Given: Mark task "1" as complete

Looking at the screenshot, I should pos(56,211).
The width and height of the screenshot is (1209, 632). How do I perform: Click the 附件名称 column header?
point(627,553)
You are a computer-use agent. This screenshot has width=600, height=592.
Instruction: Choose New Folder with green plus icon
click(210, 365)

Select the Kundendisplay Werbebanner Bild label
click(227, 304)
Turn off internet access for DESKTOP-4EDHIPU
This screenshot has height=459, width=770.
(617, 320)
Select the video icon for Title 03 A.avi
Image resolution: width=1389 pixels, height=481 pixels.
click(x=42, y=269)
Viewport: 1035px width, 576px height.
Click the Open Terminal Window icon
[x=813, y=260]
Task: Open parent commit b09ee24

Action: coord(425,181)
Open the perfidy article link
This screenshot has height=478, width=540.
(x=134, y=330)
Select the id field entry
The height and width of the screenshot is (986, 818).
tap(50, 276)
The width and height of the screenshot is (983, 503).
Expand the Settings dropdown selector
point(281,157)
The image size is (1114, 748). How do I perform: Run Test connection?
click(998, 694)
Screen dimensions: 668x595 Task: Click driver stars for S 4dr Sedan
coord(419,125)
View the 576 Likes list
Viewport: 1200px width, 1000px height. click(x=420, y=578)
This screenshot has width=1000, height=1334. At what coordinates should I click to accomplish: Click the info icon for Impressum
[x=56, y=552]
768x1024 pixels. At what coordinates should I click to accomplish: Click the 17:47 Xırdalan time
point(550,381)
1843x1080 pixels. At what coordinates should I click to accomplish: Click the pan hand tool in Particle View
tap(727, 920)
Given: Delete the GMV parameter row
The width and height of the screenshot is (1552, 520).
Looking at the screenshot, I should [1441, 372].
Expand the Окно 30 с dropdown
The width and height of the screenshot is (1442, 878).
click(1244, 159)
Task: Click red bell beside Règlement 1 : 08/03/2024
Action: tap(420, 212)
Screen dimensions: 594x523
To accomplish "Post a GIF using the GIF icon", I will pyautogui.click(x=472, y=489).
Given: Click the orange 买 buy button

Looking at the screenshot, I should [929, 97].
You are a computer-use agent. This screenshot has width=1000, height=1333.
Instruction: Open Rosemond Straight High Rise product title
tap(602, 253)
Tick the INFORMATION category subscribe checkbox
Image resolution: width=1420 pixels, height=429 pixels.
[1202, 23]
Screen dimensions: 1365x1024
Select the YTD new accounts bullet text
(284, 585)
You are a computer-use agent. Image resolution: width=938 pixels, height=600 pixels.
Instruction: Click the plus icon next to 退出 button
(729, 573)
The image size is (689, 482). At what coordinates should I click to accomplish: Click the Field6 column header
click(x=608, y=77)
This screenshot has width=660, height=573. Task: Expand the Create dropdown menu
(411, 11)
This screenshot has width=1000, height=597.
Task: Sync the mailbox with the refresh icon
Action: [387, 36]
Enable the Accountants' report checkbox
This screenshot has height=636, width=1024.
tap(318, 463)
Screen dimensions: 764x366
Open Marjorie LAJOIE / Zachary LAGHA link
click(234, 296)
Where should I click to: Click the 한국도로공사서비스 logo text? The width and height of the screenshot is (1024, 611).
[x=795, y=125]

◆ HOW TO COMPLETE THIS TASK:
Each entry above should be output again, precisely as given.

◆ EXERCISE OUTPUT:
Given: Mark task "1" as complete

Looking at the screenshot, I should pos(56,211).
The width and height of the screenshot is (1209, 632). How do I perform: Click the 附件名称 column header?
point(627,553)
You are a computer-use agent. This screenshot has width=600, height=592.
Instruction: Choose New Folder with green plus icon
click(210, 365)

Select the Kundendisplay Werbebanner Bild label
click(227, 304)
Turn off internet access for DESKTOP-4EDHIPU
This screenshot has height=459, width=770.
(617, 320)
Select the video icon for Title 03 A.avi
Image resolution: width=1389 pixels, height=481 pixels.
click(x=42, y=269)
Viewport: 1035px width, 576px height.
Click the Open Terminal Window icon
[x=813, y=260]
Task: Open parent commit b09ee24

Action: coord(425,181)
Open the perfidy article link
This screenshot has height=478, width=540.
(x=134, y=330)
Select the id field entry
The height and width of the screenshot is (986, 818).
tap(50, 276)
The width and height of the screenshot is (983, 503).
Expand the Settings dropdown selector
point(281,157)
The image size is (1114, 748). How do I perform: Run Test connection?
click(998, 694)
Screen dimensions: 668x595 Task: Click driver stars for S 4dr Sedan
coord(419,125)
View the 576 Likes list
Viewport: 1200px width, 1000px height. click(x=420, y=578)
This screenshot has width=1000, height=1334. At what coordinates should I click to accomplish: Click the info icon for Impressum
[x=56, y=552]
768x1024 pixels. At what coordinates should I click to accomplish: Click the 17:47 Xırdalan time
point(550,381)
1843x1080 pixels. At what coordinates should I click to accomplish: Click the pan hand tool in Particle View
tap(727, 920)
Given: Delete the GMV parameter row
The width and height of the screenshot is (1552, 520).
Looking at the screenshot, I should [1441, 372].
Expand the Окно 30 с dropdown
The width and height of the screenshot is (1442, 878).
click(1244, 159)
Task: Click red bell beside Règlement 1 : 08/03/2024
Action: tap(420, 212)
Screen dimensions: 594x523
To accomplish "Post a GIF using the GIF icon", I will pyautogui.click(x=472, y=489).
Given: Click the orange 买 buy button

Looking at the screenshot, I should [929, 97].
You are a computer-use agent. This screenshot has width=1000, height=1333.
Instruction: Open Rosemond Straight High Rise product title
tap(602, 253)
Tick the INFORMATION category subscribe checkbox
Image resolution: width=1420 pixels, height=429 pixels.
[1202, 23]
Screen dimensions: 1365x1024
Select the YTD new accounts bullet text
(284, 585)
You are a computer-use agent. Image resolution: width=938 pixels, height=600 pixels.
Instruction: Click the plus icon next to 退出 button
(729, 573)
The image size is (689, 482). At what coordinates should I click to accomplish: Click the Field6 column header
click(x=608, y=77)
This screenshot has width=660, height=573. Task: Expand the Create dropdown menu
(411, 11)
This screenshot has width=1000, height=597.
Task: Sync the mailbox with the refresh icon
Action: [387, 36]
Enable the Accountants' report checkbox
This screenshot has height=636, width=1024.
tap(318, 463)
Screen dimensions: 764x366
Open Marjorie LAJOIE / Zachary LAGHA link
click(234, 296)
Where should I click to: Click the 한국도로공사서비스 logo text? The width and height of the screenshot is (1024, 611).
[x=795, y=125]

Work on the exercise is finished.